- **What you have to do**
Translate this sentence from the Chen Hsiung-wen biography into Spanish: "Chen earned his bachelor's degree in civil engineering and master's degree in environmental engineering from National Cheng Kung University."

- **Quoted passage**
* * * * * * * * *
Minister of Labor of the Republic of China
- In office 20 August 2014 – 20 May 2016
- Deputy: Hao Feng-ming Kuo Fang-yu
- Preceded by: Pan Shih-wei Hao Feng-ming (acting)
- Succeeded by: Kuo Fang-yu

Deputy Mayor of Taipei City
- In office 2011 – 20 August 2014
- Mayor: Hau Lung-pin

Personal details
- Born: 12 July 1954 (age 71) Tainan, Taiwan
- Political party: Kuomintang
- Education: National Cheng Kung University (BS, MS)

= Chen Hsiung-wen =

Taiwanese politician and engineer

Chen Hsiung-wen (陳雄文 (Chén Xióngwén)), also known by his English name Sherman Chen, is a Taiwanese engineer and politician. He was the Minister of Labor from 20 August 2014 until 20 May 2016.

==Early life and education==
Chen earned his bachelor's degree in civil engineering and master's degree in environmental engineering from National Cheng Kung University.

==Political career==
Chen initially worked for the Kaohsiung City Government as the sub-division chief of the Public Works Bureau in 1984–1986, engineer of the Environmental Protection Bureau in 1986 and division chief of the same bureau in 1986–1989.

Chen then continued his work for the Environmental Protection Administration of the Executive Yuan as deputy director-general of the Department of Air Quality Protection and Noise Control in 1989–1992, director-general of the same department in 1992–2001, director of the Bureau of Environmental Inspection in 2001–2002, director-general of the Department of Waste Management in 2002–2005, inspector of the Recycling Fund Management Board in 2002–2004 and director-general of the Department of Comprehensive Planning in 2005–2006.

By 2007, Chen had been named leader of Taipei's department of economic development. Mayor Hau Lung-pin named Chen a deputy mayor of Taipei in 2011. Chen was appointed Minister of Labor on 20 August 2014, and left office upon the inauguration of Tsai Ing-wen as president on 20 May 2016. In August 2019, Chen replaced Hung Tung-wei as deputy mayor of Kaohsiung. Chen concurrently chaired the Kaohsiung Election Commission.
* * * * * * * * *
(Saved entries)
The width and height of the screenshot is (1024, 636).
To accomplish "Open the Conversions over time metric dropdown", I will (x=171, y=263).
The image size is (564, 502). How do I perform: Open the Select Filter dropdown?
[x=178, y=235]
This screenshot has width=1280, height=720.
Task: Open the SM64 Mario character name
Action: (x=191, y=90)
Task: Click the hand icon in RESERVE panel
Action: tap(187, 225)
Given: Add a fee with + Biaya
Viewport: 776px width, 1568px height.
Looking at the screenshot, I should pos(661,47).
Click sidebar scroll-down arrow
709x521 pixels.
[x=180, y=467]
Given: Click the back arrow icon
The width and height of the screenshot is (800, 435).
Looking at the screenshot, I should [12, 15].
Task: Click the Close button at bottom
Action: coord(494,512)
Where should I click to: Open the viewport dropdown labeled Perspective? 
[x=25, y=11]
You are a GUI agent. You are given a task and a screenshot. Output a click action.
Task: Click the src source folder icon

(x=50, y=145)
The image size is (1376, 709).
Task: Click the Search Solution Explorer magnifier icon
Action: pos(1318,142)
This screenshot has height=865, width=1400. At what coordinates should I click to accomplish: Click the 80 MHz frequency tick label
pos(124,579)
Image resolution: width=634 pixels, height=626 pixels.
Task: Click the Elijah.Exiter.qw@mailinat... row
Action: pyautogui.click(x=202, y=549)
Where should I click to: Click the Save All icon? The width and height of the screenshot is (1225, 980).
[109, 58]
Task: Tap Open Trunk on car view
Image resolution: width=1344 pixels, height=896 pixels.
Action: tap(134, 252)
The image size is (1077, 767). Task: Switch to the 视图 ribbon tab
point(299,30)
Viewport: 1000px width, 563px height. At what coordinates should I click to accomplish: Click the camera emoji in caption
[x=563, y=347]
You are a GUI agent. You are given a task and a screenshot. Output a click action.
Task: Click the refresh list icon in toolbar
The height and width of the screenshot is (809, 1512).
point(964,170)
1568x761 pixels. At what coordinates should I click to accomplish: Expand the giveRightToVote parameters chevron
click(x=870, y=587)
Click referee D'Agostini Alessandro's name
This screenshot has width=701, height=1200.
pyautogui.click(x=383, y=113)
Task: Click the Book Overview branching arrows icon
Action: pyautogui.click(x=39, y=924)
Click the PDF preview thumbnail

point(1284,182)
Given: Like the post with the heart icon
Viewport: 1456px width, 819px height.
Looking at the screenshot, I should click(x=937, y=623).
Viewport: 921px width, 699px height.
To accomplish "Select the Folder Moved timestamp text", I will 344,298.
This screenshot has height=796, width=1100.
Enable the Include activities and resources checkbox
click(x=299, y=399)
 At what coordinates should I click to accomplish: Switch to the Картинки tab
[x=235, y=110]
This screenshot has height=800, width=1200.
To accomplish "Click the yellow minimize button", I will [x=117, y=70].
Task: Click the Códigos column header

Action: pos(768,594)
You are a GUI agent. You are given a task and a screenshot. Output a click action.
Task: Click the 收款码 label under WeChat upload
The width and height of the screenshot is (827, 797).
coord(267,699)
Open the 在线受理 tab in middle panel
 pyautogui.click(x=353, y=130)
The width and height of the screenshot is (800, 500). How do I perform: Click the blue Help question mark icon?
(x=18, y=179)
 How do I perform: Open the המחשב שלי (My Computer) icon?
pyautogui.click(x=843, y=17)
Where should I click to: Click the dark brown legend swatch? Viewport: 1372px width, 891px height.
* * * * * * * * *
- **Expected output**
Chen obtuvo su licenciatura en ingeniería civil y su maestría en ingeniería ambiental en la Universidad Nacional Cheng Kung.